(Data provided begins)

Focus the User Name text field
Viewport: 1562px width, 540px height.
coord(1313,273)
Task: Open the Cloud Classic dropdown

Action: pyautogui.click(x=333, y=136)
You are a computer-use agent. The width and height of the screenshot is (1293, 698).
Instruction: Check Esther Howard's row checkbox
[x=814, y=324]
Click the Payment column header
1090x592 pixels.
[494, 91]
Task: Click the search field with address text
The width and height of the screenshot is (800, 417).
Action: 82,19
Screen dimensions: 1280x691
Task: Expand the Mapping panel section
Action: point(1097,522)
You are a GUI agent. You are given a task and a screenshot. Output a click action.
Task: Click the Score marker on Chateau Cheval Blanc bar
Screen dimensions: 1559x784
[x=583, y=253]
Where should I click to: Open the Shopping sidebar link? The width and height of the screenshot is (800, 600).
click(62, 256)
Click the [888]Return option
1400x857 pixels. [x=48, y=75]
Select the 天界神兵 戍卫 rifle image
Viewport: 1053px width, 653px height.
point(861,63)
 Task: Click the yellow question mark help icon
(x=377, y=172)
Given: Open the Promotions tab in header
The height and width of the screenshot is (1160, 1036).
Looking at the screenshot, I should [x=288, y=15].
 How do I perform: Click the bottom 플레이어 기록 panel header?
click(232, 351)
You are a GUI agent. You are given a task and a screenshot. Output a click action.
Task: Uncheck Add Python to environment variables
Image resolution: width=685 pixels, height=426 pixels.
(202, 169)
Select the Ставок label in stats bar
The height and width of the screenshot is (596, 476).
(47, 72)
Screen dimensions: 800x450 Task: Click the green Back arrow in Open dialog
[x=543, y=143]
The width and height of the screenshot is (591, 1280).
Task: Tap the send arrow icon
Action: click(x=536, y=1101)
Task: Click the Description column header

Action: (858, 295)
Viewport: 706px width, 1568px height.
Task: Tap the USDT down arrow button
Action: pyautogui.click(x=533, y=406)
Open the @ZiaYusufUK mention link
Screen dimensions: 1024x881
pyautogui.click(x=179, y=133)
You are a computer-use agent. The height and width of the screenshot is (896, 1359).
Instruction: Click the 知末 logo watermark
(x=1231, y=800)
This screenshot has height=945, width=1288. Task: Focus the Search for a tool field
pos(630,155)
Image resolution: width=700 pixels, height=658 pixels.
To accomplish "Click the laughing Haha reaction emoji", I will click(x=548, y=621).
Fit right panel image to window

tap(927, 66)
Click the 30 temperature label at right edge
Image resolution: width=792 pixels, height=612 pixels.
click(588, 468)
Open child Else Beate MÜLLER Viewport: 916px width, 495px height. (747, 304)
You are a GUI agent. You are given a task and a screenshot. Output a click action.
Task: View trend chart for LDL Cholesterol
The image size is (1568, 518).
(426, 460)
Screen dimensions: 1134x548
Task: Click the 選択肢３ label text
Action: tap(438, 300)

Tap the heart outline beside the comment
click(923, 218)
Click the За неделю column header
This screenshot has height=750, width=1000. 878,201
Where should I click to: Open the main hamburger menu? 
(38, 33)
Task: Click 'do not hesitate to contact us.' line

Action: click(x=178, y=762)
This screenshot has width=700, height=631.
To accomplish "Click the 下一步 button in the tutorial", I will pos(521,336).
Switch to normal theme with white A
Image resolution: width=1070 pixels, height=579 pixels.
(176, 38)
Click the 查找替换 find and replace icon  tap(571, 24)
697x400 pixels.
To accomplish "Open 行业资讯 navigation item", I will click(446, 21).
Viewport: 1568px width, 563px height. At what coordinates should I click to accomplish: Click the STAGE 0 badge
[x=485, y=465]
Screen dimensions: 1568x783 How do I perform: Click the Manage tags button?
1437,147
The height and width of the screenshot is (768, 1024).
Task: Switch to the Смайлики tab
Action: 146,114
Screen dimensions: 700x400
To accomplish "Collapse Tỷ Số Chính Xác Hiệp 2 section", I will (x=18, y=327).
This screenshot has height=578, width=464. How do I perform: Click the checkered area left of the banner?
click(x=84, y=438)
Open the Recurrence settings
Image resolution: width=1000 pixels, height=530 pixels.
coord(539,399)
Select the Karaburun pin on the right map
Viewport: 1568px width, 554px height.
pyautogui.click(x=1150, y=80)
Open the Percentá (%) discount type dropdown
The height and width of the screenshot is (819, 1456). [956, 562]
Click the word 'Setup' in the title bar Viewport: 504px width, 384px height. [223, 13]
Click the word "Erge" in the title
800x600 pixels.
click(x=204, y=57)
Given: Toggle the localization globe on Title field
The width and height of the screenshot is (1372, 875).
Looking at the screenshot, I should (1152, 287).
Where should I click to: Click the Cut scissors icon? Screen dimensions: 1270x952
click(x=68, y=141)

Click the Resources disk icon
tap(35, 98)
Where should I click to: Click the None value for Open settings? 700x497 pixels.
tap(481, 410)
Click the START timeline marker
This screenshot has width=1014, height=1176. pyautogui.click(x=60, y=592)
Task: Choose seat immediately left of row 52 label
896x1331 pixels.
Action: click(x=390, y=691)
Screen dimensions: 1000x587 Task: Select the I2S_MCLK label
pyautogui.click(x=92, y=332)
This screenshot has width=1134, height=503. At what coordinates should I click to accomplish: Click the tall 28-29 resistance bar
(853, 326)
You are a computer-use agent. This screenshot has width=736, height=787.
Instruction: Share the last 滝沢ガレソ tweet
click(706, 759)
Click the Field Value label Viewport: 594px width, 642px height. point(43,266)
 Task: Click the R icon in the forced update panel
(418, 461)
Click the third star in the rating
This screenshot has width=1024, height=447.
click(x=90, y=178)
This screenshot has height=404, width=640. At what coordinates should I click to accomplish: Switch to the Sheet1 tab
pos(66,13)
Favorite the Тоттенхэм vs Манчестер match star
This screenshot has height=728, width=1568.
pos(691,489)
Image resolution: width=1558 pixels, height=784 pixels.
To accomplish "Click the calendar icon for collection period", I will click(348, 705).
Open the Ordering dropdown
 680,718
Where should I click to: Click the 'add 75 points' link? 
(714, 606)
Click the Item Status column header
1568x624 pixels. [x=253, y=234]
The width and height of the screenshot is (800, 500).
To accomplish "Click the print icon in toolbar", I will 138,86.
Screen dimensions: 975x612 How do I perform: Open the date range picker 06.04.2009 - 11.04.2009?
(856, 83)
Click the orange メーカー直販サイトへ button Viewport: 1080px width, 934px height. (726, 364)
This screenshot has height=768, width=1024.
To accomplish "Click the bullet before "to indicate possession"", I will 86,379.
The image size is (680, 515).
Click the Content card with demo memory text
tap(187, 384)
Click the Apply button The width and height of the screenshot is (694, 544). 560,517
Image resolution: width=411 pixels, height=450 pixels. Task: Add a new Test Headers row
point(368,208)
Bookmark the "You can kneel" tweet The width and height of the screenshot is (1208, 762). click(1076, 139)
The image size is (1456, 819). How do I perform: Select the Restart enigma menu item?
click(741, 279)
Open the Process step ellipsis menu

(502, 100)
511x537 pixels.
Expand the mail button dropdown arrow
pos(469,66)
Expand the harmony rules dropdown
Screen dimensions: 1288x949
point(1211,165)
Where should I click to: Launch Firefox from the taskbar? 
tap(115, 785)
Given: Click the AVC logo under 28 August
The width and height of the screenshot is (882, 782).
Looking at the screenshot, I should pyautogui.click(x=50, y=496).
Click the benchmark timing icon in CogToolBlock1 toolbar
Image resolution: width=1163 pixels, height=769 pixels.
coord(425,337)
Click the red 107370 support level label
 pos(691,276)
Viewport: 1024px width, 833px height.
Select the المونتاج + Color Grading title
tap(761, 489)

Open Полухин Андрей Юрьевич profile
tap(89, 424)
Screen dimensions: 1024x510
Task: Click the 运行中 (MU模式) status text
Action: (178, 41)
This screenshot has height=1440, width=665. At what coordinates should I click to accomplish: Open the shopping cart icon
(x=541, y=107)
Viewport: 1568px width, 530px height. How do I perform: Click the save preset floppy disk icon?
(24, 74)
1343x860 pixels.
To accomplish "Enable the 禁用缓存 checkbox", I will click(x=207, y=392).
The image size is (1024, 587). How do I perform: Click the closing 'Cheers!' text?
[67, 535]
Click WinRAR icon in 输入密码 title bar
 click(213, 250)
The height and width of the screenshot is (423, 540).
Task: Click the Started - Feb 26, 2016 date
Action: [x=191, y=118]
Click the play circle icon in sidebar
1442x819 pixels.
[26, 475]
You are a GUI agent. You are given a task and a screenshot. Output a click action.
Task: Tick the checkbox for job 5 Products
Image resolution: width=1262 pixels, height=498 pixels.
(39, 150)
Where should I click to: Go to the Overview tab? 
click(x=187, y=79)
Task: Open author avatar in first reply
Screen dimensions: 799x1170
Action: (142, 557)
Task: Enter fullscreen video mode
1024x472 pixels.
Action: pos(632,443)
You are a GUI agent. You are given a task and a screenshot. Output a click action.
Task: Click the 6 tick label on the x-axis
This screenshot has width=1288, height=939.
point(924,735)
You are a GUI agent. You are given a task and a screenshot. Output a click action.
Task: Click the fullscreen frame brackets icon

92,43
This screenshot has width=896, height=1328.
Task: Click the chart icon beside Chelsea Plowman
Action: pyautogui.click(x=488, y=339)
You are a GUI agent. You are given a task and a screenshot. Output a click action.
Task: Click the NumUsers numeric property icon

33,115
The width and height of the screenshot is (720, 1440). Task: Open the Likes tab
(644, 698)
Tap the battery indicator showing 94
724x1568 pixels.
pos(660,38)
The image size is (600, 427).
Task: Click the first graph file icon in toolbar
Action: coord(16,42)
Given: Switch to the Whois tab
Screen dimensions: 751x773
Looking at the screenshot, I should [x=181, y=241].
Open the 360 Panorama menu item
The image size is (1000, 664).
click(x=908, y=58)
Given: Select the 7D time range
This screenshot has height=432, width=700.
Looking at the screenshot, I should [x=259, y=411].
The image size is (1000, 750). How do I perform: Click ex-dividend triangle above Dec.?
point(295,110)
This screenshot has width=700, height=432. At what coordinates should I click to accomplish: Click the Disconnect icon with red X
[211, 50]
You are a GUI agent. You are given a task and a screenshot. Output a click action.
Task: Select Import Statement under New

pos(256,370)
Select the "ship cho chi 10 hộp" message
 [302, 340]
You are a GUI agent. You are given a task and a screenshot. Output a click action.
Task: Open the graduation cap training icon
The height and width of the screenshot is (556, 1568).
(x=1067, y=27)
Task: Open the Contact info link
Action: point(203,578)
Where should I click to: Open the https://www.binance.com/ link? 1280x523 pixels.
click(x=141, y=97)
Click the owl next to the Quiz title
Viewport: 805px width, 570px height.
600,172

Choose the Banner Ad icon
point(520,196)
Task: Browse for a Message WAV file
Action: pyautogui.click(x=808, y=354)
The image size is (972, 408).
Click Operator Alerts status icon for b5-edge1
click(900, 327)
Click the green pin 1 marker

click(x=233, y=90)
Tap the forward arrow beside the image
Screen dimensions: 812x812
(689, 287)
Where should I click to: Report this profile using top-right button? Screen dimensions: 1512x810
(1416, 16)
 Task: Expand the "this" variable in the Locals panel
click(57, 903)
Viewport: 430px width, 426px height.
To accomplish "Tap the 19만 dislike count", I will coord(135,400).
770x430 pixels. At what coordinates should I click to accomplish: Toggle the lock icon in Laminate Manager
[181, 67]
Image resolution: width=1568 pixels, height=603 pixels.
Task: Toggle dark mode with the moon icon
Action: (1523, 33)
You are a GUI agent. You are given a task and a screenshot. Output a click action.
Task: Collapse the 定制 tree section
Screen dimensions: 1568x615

(Data provided ends)

- **Task details**: Please transcribe the data exactly from its first line. End with the line that contains "You are a computer-use agent. The width".

- **Result of the task**:
Focus the User Name text field
Viewport: 1562px width, 540px height.
coord(1313,273)
Task: Open the Cloud Classic dropdown

Action: pyautogui.click(x=333, y=136)
You are a computer-use agent. The width and height of the screenshot is (1293, 698).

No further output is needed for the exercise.